Print the lines of the listing below verbatim from its first line through the line bearing "Screen dimensions: 1400x854". Any pictures are to be omitted.
BEGIN
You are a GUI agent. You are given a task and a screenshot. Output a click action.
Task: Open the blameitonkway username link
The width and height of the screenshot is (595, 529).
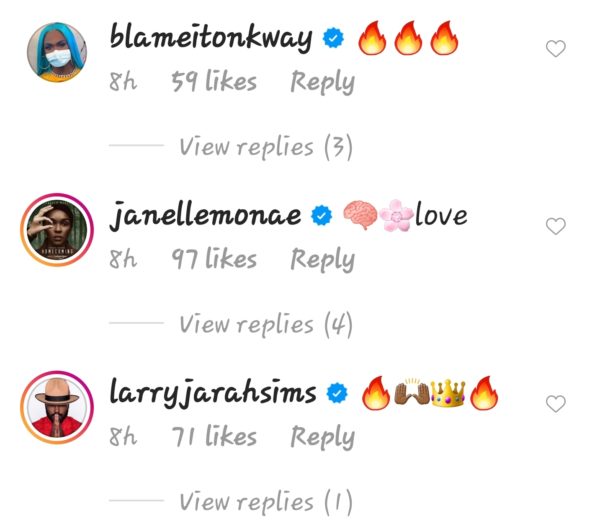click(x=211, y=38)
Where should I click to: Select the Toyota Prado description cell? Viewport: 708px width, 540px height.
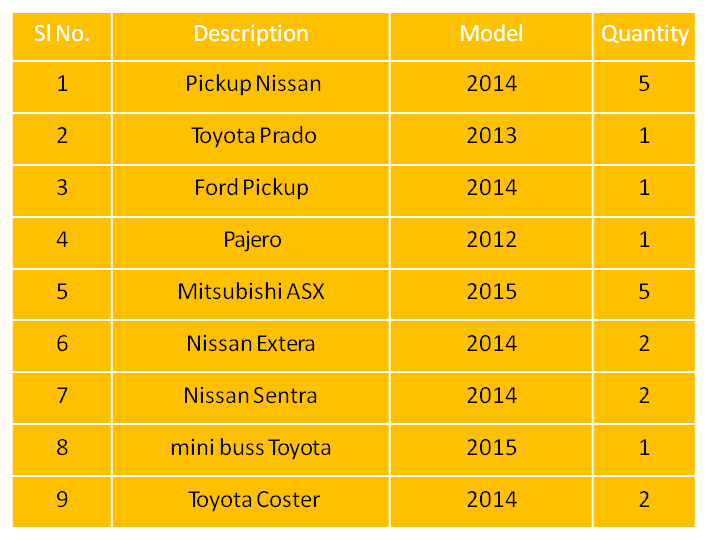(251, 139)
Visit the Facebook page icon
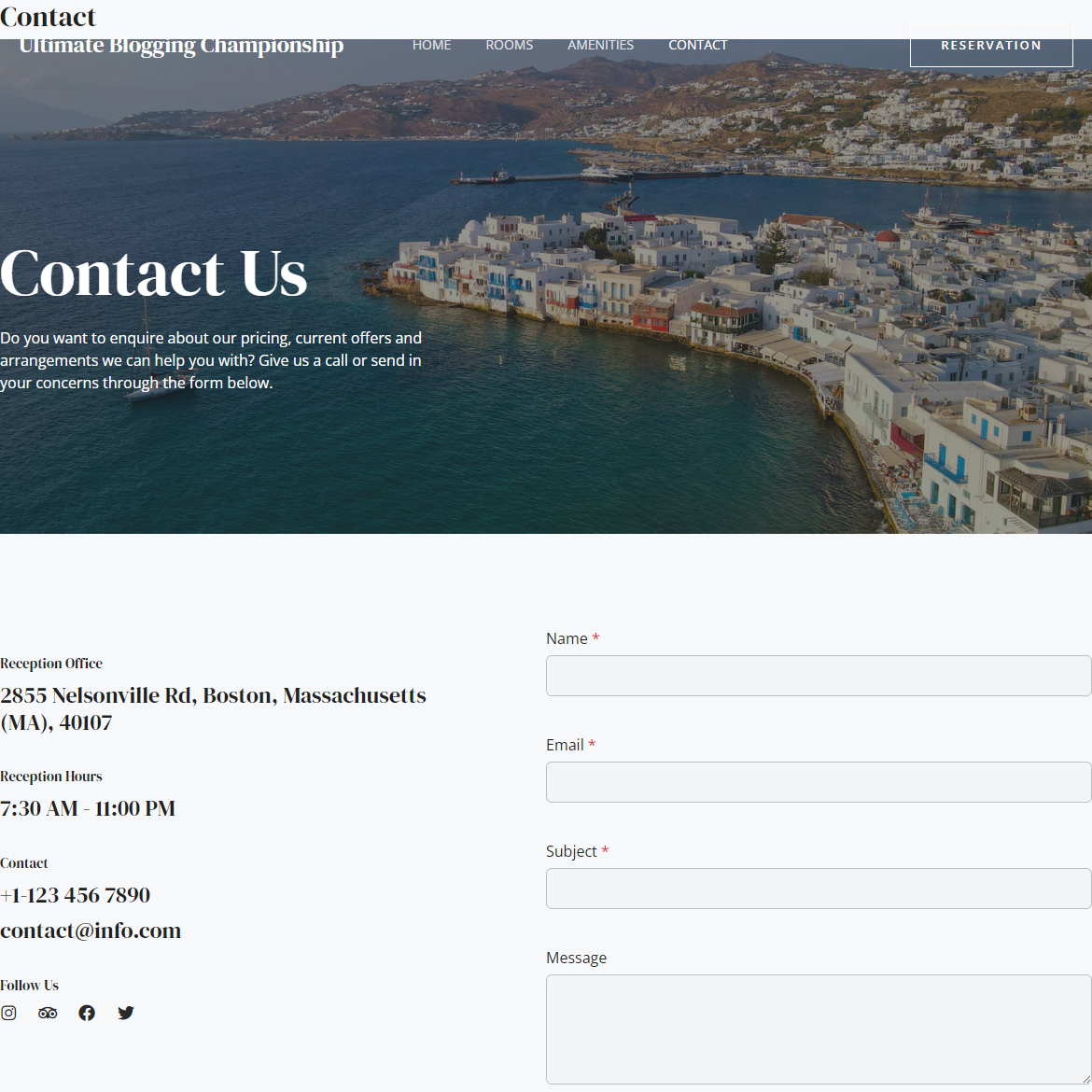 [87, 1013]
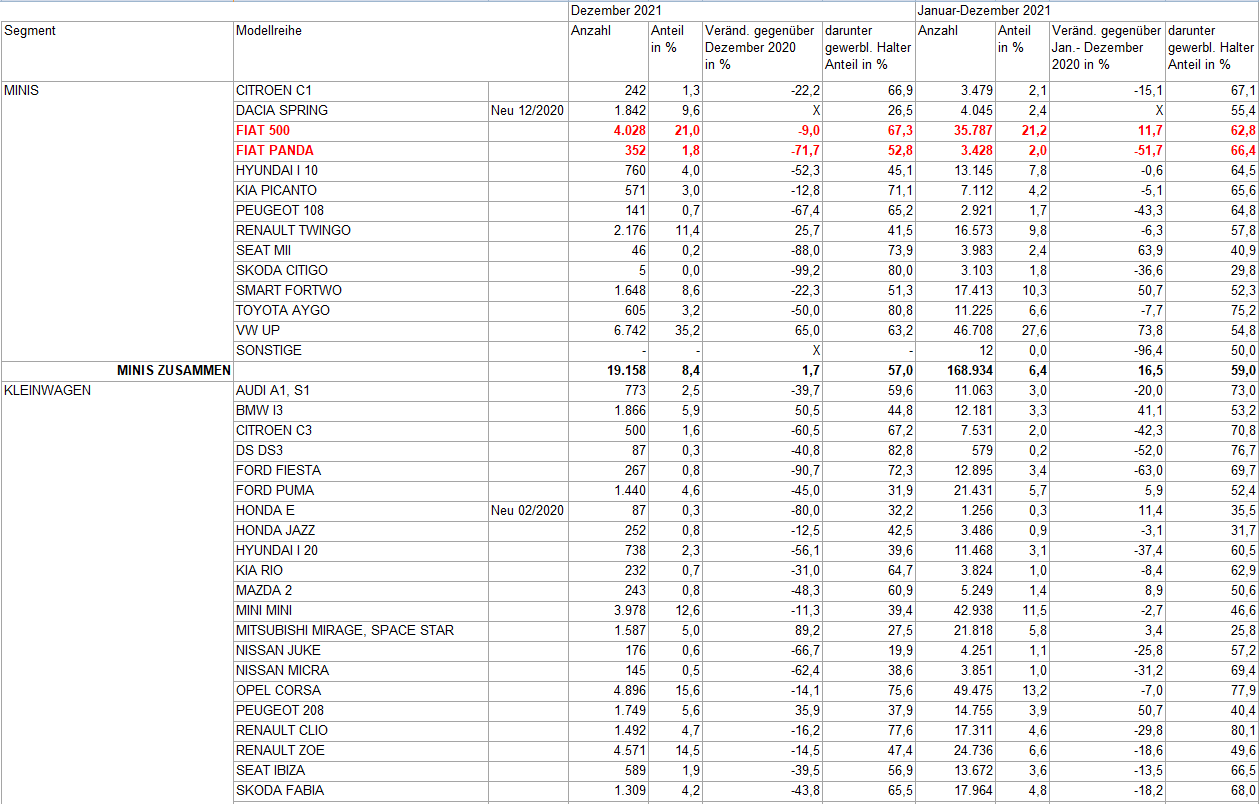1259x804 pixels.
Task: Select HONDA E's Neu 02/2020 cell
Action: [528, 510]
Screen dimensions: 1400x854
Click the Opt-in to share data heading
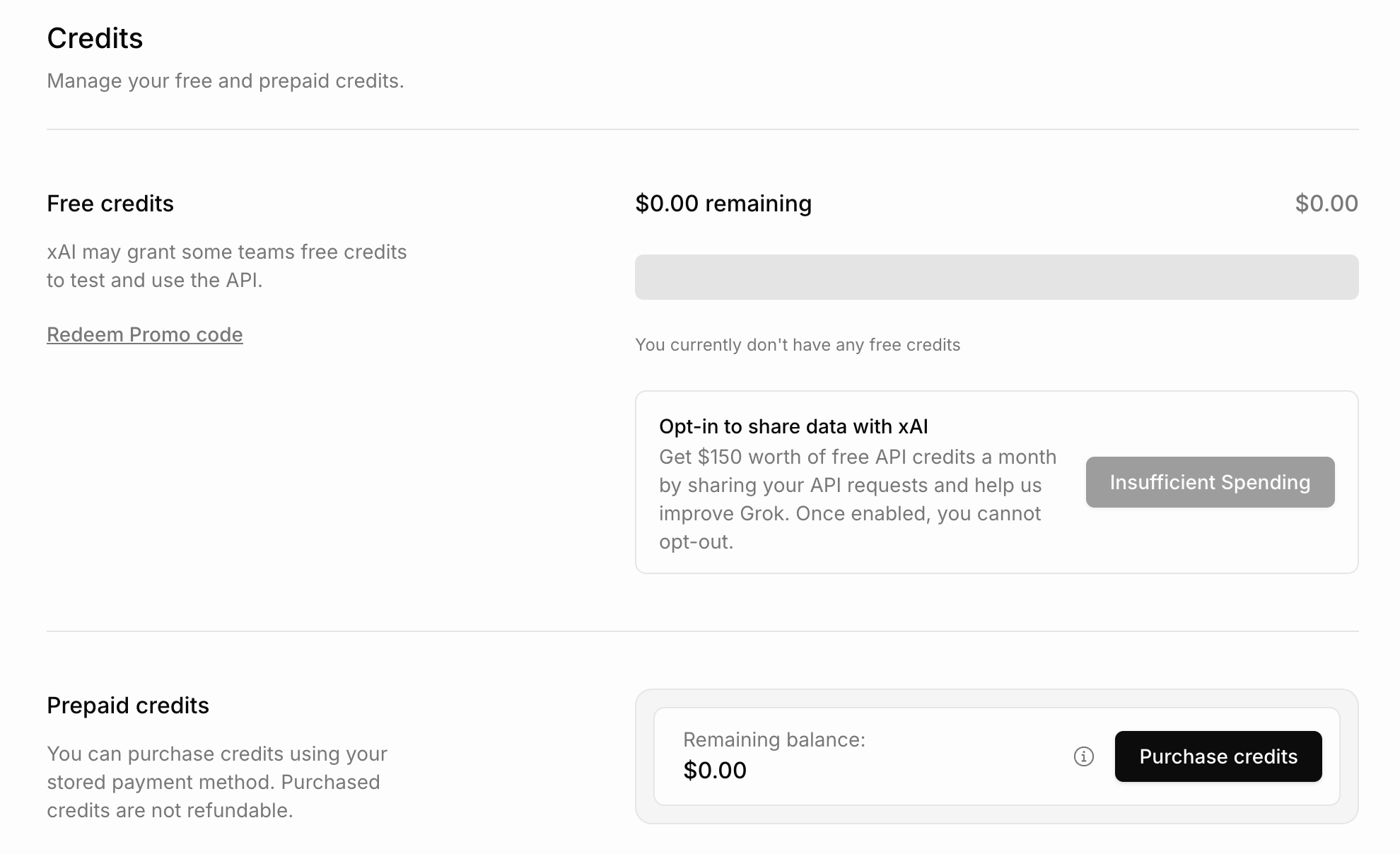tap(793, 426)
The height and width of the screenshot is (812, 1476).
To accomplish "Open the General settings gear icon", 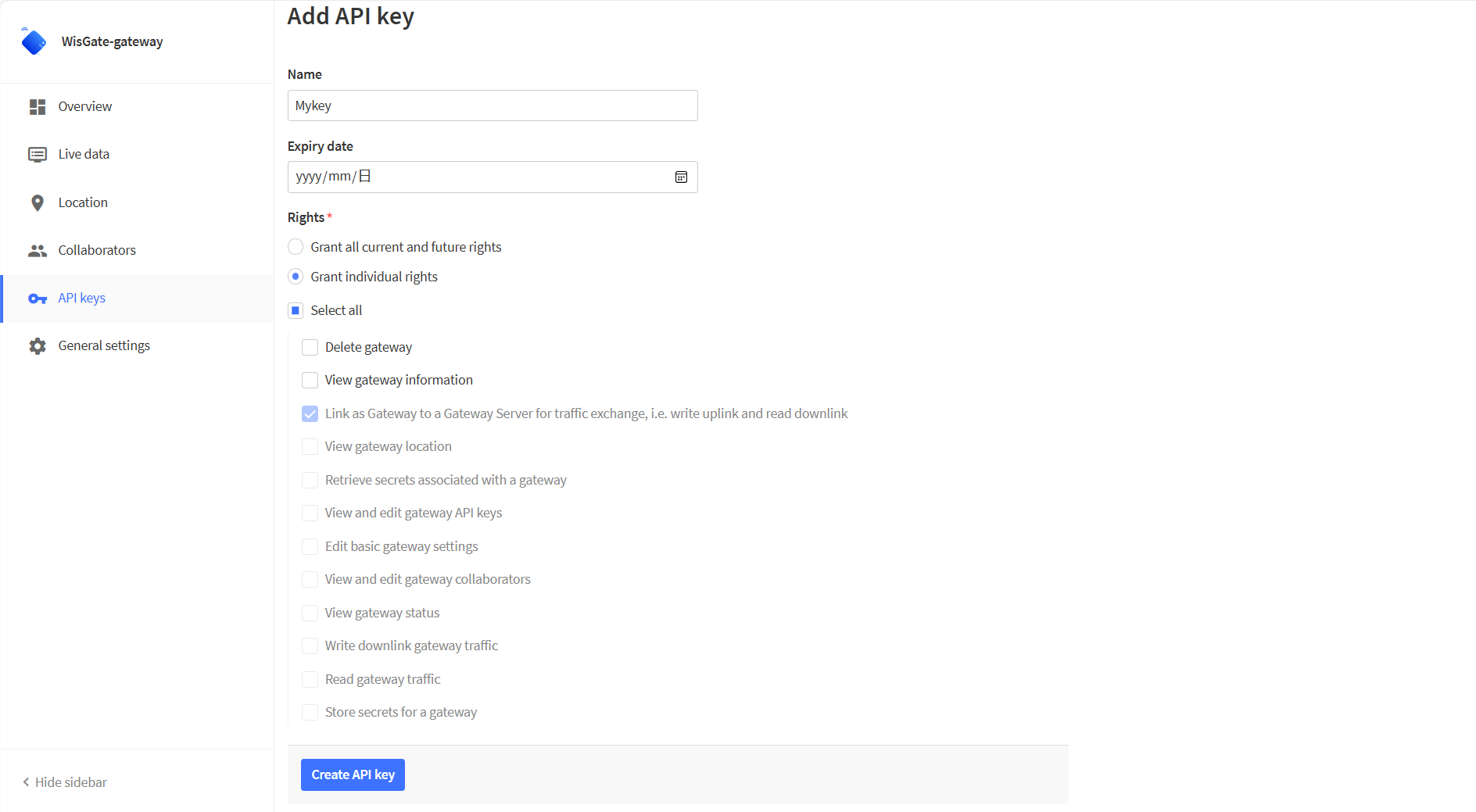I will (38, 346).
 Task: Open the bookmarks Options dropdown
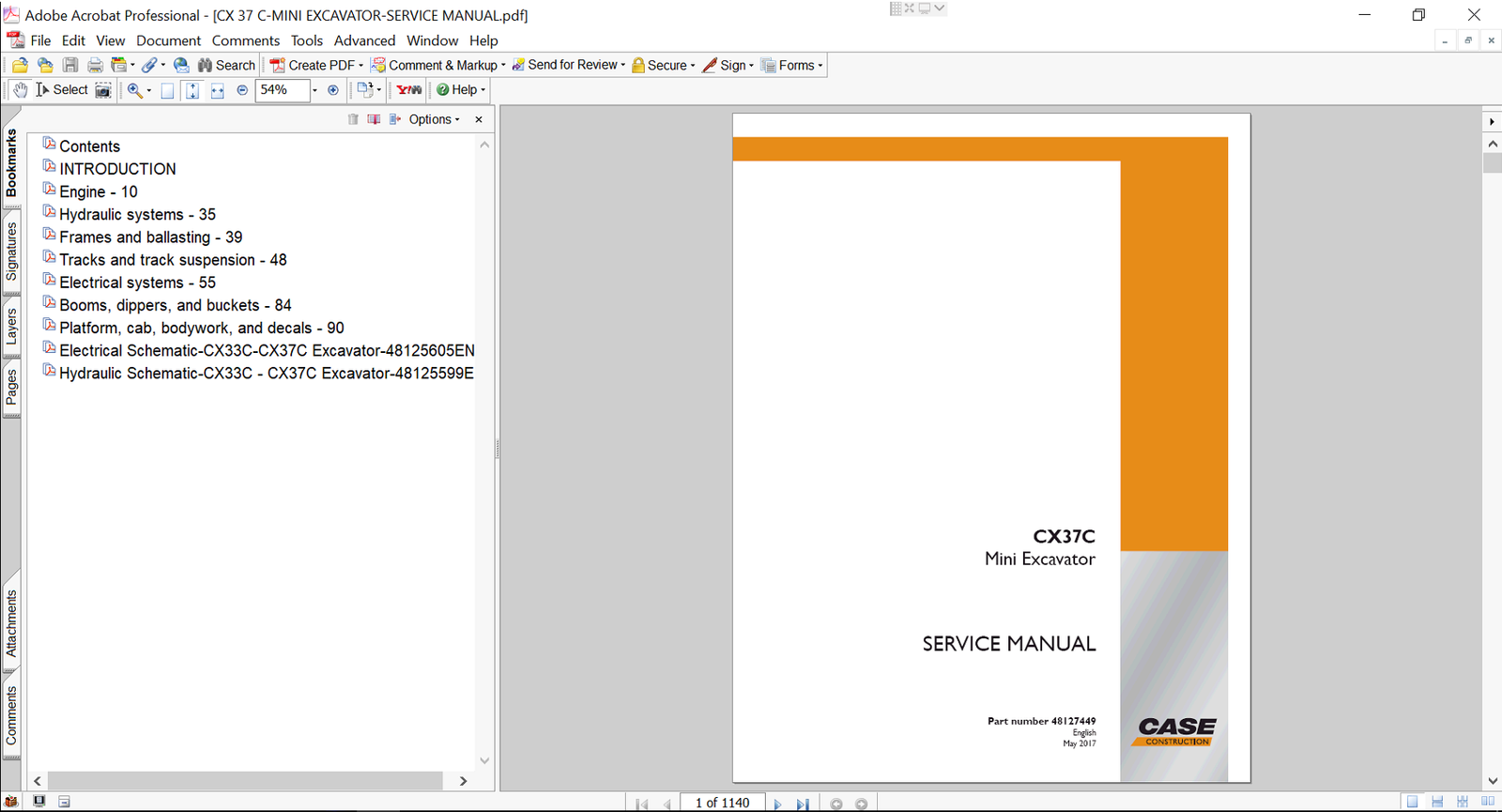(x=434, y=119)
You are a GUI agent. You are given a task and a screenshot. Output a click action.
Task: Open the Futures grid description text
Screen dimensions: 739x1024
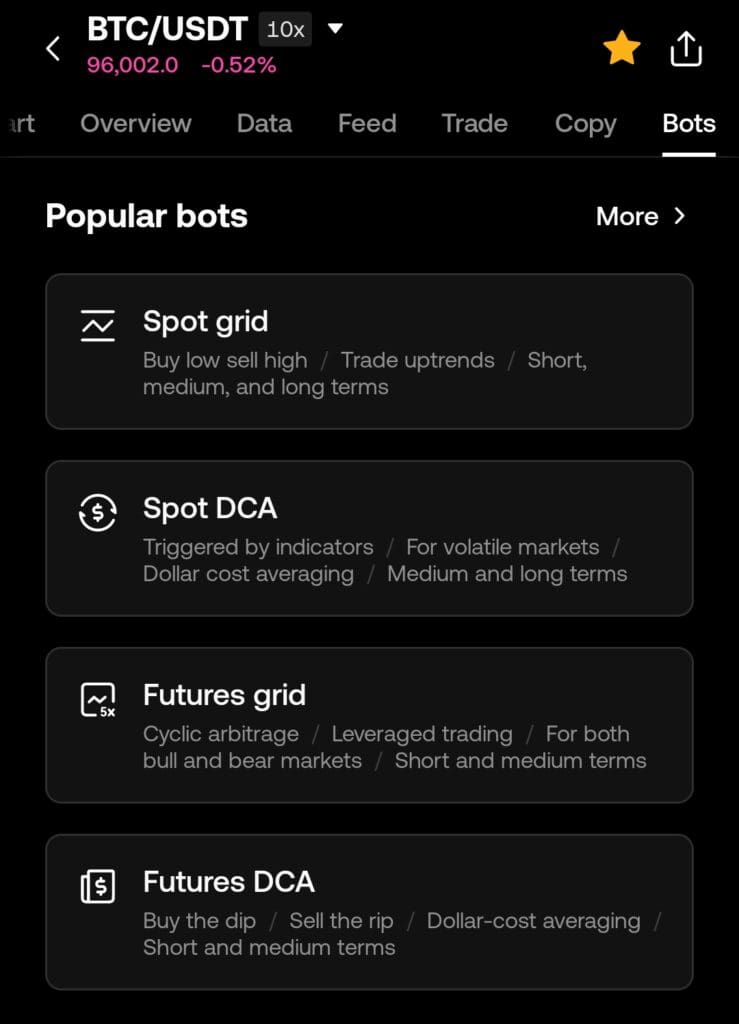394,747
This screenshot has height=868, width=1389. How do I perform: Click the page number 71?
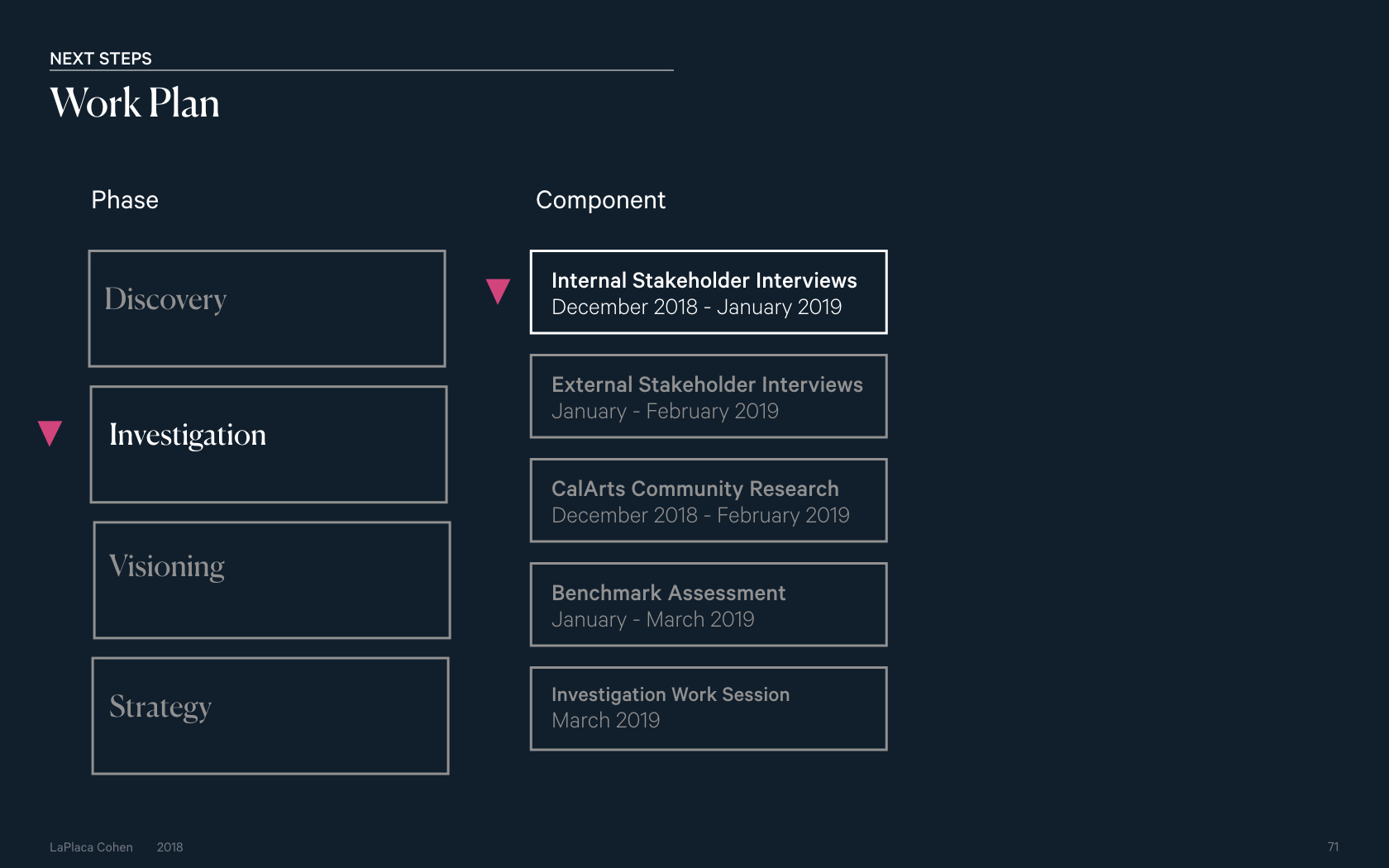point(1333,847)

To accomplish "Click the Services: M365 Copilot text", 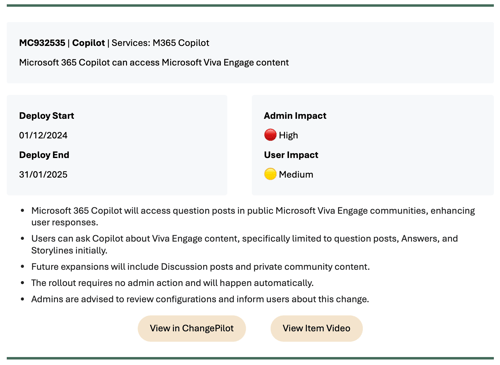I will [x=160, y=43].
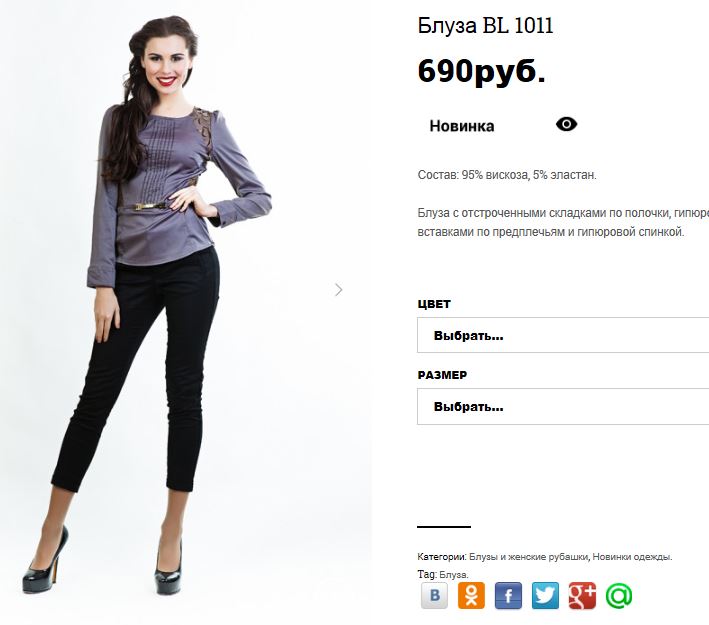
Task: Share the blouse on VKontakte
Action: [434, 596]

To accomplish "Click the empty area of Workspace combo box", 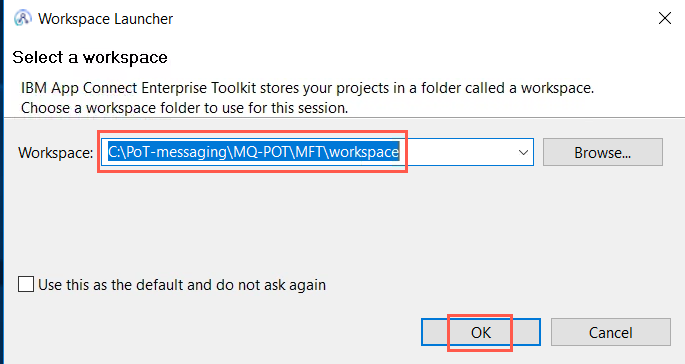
END
→ **Result of the task**
You are a GUI agent. You are given a task and a screenshot. Output a click action.
Task: Open the blameitonkway username link
The width and height of the screenshot is (595, 529).
click(x=211, y=38)
Where should I click to: Select the Toyota Prado description cell? Viewport: 708px width, 540px height.
(251, 139)
Visit the Facebook page icon
 [87, 1013]
1259x804 pixels.
Task: Select HONDA E's Neu 02/2020 cell
Action: [528, 510]
Screen dimensions: 1400x854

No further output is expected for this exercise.